January 18, 2007

PLENTY TO CHOOSE FROM:

Battle for closer may go into season (Ian Browne, 1/18/07, MLB.com)

The closer's spot for the 2007 Boston Red Sox is currently wide open. Applicants need not send in their resumes. The Red Sox have them on file, and are willing to let the multilayered situation sort itself out. [...]

The slight favorite: When news broke that the Red Sox had signed free-agent right-hander Joel Pineiro, it was a bit of a head-scratcher. The last thing the Red Sox needed was another starting pitcher, right?

But once it became clear that the Red Sox viewed Pineiro as possible closing material, the move made more sense. Still, there's no way of knowing if Pineiro -- who gained experience as a setup man late last season in Seattle -- can make the transition to closer, particularly when he is coming off a sharp decline in performance over the past couple of years.

But the Red Sox feel it is worth the gamble. And if all else fails, Pineiro could help the team in middle relief and as a spot starter. [...]

The safest choice: If the Red Sox truly wanted to get conservative -- and that is typically not their nature -- they would entrust the job to Mike Timlin and his 139 career saves. [...]

The young gun: When the Red Sox drafted Craig Hansen in the first round of the 2005 First-Year Player Draft, they did so with the thought that he could be their closer of the future. Is the future now?

Probably not right out of the gate -- but don't rule out the scenario of Hansen moving into the closer's role by mid- to late-season. But after his mighty struggles of a year ago, it would be hard to envision the former St. John's star winning the job out of camp.

"I don't know if the time is now -- it's not my decision," said Hansen. "But I know what kind of shape I'm in, physically and mentally. Basically, all I can do is go into Spring Training and compete for the job -- any job that it might be."

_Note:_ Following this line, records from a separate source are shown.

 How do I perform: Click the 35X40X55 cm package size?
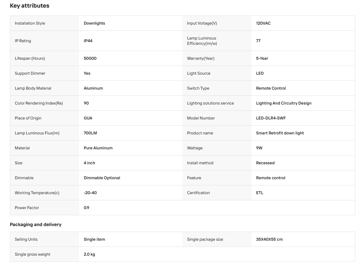coord(269,239)
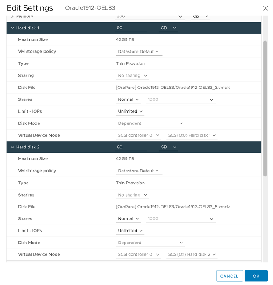Open Hard disk 1 Limit IOPs dropdown
This screenshot has width=273, height=285.
pyautogui.click(x=130, y=111)
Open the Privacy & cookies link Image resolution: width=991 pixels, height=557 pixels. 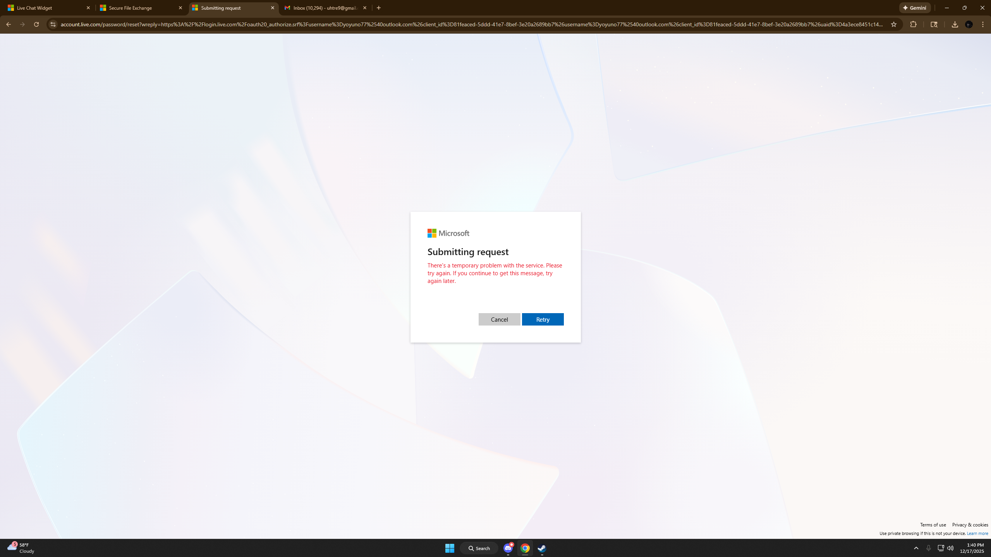tap(970, 525)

In order for Hansen to become closer material, he needs to stop falling behind in the count and start establishing his fastball. Only then can he effectively use his slider, which is a lethal pitch when it's on.

"Craig is a guy that's still in the early stages of what should be a very successful career," said Farrell. "The physical abilities are outstanding. He has every physical attribute that you look for in a successful big-league pitcher. I think the fact that he's come to the big leagues so quick ... There's still some things to learn, and he would probably acknowledge that."

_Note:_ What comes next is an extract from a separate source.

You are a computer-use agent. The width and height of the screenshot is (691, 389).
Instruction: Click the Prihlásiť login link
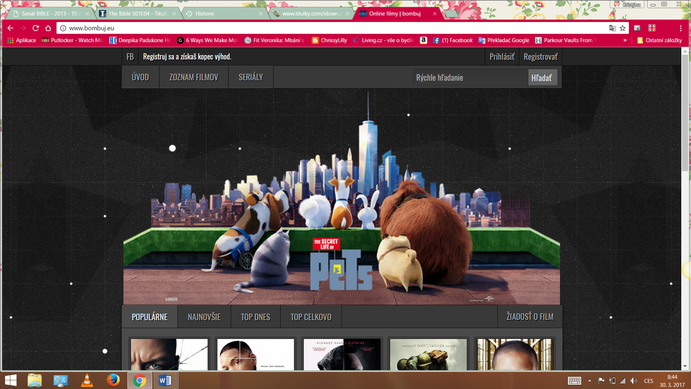tap(502, 57)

Staying with the "young gun" theory, what about Manny Delcarmen? The local product has a mid-90s fastball and a gorgeous curveball. However, Delcarmen -- one of the nicer guys you will meet -- doesn't seem to have the closer's mentality.

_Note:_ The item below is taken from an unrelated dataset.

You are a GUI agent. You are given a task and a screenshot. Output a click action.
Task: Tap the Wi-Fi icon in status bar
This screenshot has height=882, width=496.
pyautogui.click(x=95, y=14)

There just aren't many curveball reliant closers--Gregg Olson comes to mind--because your manager has to be confident you'll have the touch on it from the first batter 50-70 times a year. Hansen, as is not uncommon for youngsters, ended up pitching backwards: it's easy to get minor leaguers out with a slider, but you really need to throw predominantly fastballs in the majors or your dependence on sliders seems to rob you of velocity.

Posted by Orrin Judd at January 18, 2007 12:00 AM
Comments

Wasn't Hansen's main problem that he couldn't get lefties out? Wasn't the solution for him to develop a decent change-up to keep them off-balance? And weren't the Sawx working on that in the minors with him, but then made the mistake of bringing him up so fast? I suspect there are a lot a AL lefty sluggers just salivating at the idea of Hansen trying to get ahead of them with his fastball.

Posted by: Jim in Chicago at January 18, 2007 3:21 PM

Have you seen Hansen's home/road split?

Holy Cow!

1.032 ops against at the Fens

.610 on the road.

Miniscule sample size blah blah blah, but maybe he'd do better with a team that didn't play 81 games a year at Fenway.

Posted by: Jim in Chicago at January 18, 2007 3:25 PM

It's quite common for rookies to have a wide split depending on whether they only feel comfortable at home or feel less pressure on the road.

Posted by: oj at January 18, 2007 6:10 PM

No, a slider pitcher can always get hitters from the opposite side of the plate out. He needs to throw more fastballs because he had trouble maintaining velocity.

Posted by: oj at January 18, 2007 6:10 PM

Then why were they so hot on teaching him a change in the minors?

Posted by: Jim in Chicago at January 18, 2007 6:23 PM

A good slider gets hitters from the opposite side of the plate out. When I saw Hansen pitch last year his slider tho had more in common with Randy Johnson circa 2006 than Randy Johnson circo 2001.

Posted by: Jim in Chicago at January 18, 2007 6:28 PM

Bingo!

Post-steroidal Johnson can't throw a crisp slider.

Hansen just has to learn to throw mostly fastballs in order to keep his crisp.

Posted by: oj at January 18, 2007 9:13 PM

Because if he can be a starter why waste him as a reliever? Closers are a dime a dozen.